Böylece, 1933 -1935 arasında, batı demokrasileriyle yakınlaşmaya çalıştı, 7 haziran 1933’te Dörtlü pakt (İtalya, Fransa, Büyük Britanya, Almanya) önerisini ortaya attıysa da, bu pakt onaylanmadı. Dollfuss’un nazilerce öldürülmesi (temmuz 1934) üzerine Mussolini, Brenner'e doğru harekete geçti ve nisan 1935'te Londra ve Paris’le birlikte, alman ilerlemesini engellemek amacıyla Stresa cephesini kurdu (ocak 1935'te Pierre Laval ile bir fransız-italyan anlaşması imzaladı). Fakat, Etyopya'ya saldırı (ekim 1935), Stresa politikasına son verdi. Fransa’yı da kendi safına çeken İngiltere’nin düşmanca tutumu ve Milletler cemiyeti' nin uyguladığı iktisadi yaptırımlar yüzünden zor durumda kalan Mussolini, 5 mayıs 1936'da bu sömürge savaşına son vermek zorunda kaldı.
Gerek bu zafer, gerek ispanya'ya yaptıkları ortaklaşa müdahale, Mussolini ile Hitler'i birbirine yaklaştırdı ve 1 kasım 1936'da Roma-Berlin mihveri kuruldu. Bu, siyasi ve askeri bir anlaşmadan çok, iki rejim arasında gittikçe artan bir yakınlaşmanın başlangıcıydı. Hitler’in kişiliğinin etkisi altında kalan Duçe, her ne pahasına olursa olsun onun hatırını kırmamak he- vesindeydi. Bu nedenle, Avusturya’yı (11 mart 1938’de Almanya tarafından ilhak edildi) ve Çekoslovakya’yı (eylül 1938) feda etti.
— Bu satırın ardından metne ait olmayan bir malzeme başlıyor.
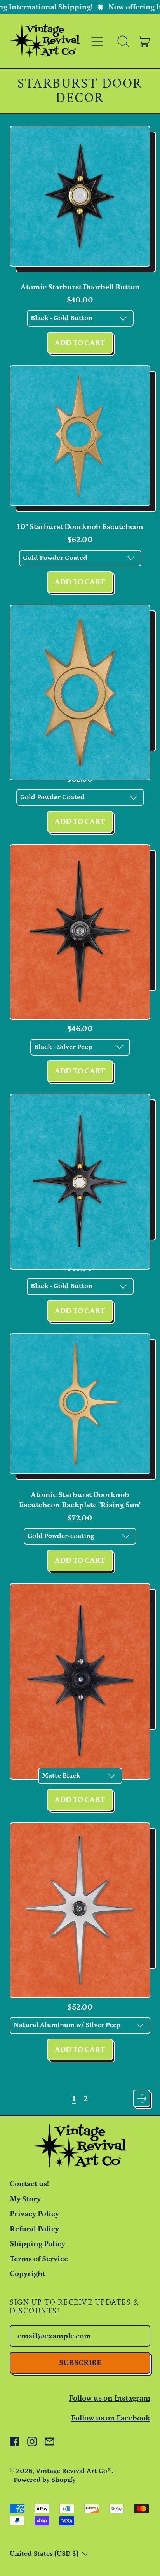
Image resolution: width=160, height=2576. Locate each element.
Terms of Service (39, 2259)
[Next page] (141, 2098)
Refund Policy (34, 2229)
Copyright (27, 2273)
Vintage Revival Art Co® (73, 2471)
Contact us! (29, 2184)
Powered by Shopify (45, 2480)
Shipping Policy (37, 2243)
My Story (25, 2199)
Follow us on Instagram (109, 2398)
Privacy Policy (34, 2214)
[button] (123, 41)
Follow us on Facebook (110, 2418)
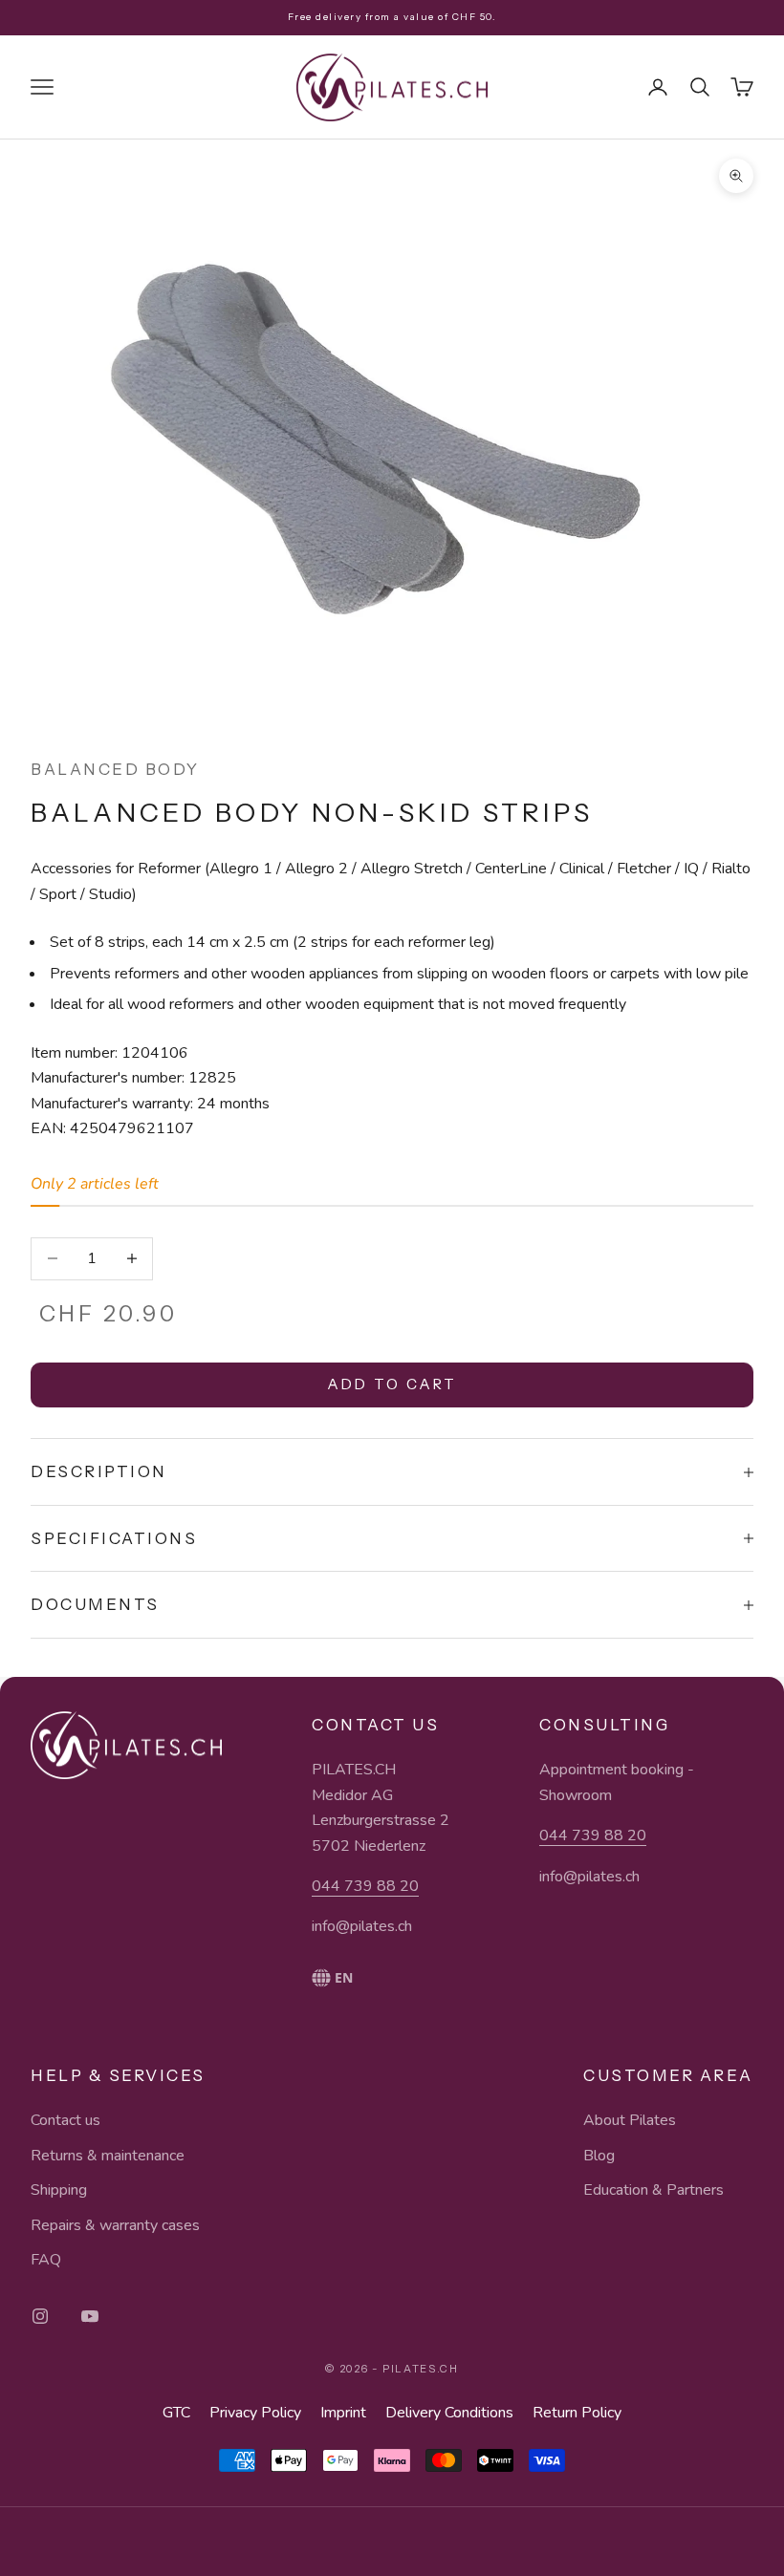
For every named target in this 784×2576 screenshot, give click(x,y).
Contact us (65, 2120)
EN (344, 1977)
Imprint (343, 2412)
Özellikle de, ülke içinde ırkçı bir politika uygulamaya girişti (ırkçı yasalar, Yahudiler'e zulmedilmesi). Nihayet, Hitler'in ilhaklarına bir karşılık olmak üzere Arnavutluk’u işgal etti ve böylece her türlü insiyatifi Hitler'e kaptırmış olduğunu gösterdi. ikinci Dünya savaşı başında, İtalya’ nin askeri bakımdan henüz hazır olmadığı düşüncesiyle, başlangıçta tarafsız bir tavır takındıysa da, 10 haziran 1940’ta, çevresindekilerin büyük bir bölümünün muhalefetine rağmen, Almanya’nın safında savaşa girdi, Fransa’ya karşı giriştiği saldırı, (10-24 haziran 1940) başarılı olmadı; Yunanistan’a açtığı savaşsa, 28 ekim 1940’tan sonra bir felakete dönüştü. Duçe ağır kayıplara uğradı: Afrika’daki sömürgeler elden çıktı, 240 000 İtalyan askeri Doğu cephesi’nde savaşmak zorunda kaldı ve yüz binlerce İtalyan işçisi Almanya'ya gönderildi. Bu felaketler büyüdükçe, faşist hükümet içinde bile Duçe' nin inatçılığına tepkiler başladı. Gerçekte, Duçe de ayrı bir barış yapmayı düşlüyor, ama bunu Hitler’e açmaya cesaret edemiyordu. Birtakım komplolar düzenlendi ve 24-25 temmuz 1943 gecesi bir araya gelen parti liderleri (Ciano, Grandi, De Bono, vb.), Duçe’den yetkilerini krala devretmesini istediler. Kral, ertesi gün Duçe'yi tutuklattırdı ve yerine Badoglio’yu atadı.
Abruzzi’de göz altına alınan Mussolini, Skorzeny'nin alman paraşütçülerince kurtarıldı (12 eylül 1943) ve Hitler’in buyruğuyla Salo’da (Kuzey İtalya) "İtalyan Sosyal Cumhuriyeti” adıyla kurulan bir kukla devletin başına geçti. Mussolini, temmuz 1943’te kendisini deviren faşist liderleri ve bu arada damadı Ciano'yu idam ettirdi (ocak 1944). Hitler ordularının bozgunu sırasında, bir alman konvoyuyla İsviçre'ye kaçmak istedi. Ama, Como gölü yakınındaki Dongo’da İtalyan partizanlarca tutuklandı ve ertesi gün albay Valerio’nun emriyle metresi Clara Petacci'yle birlikte kurşuna dizildi (28 nisan 1945).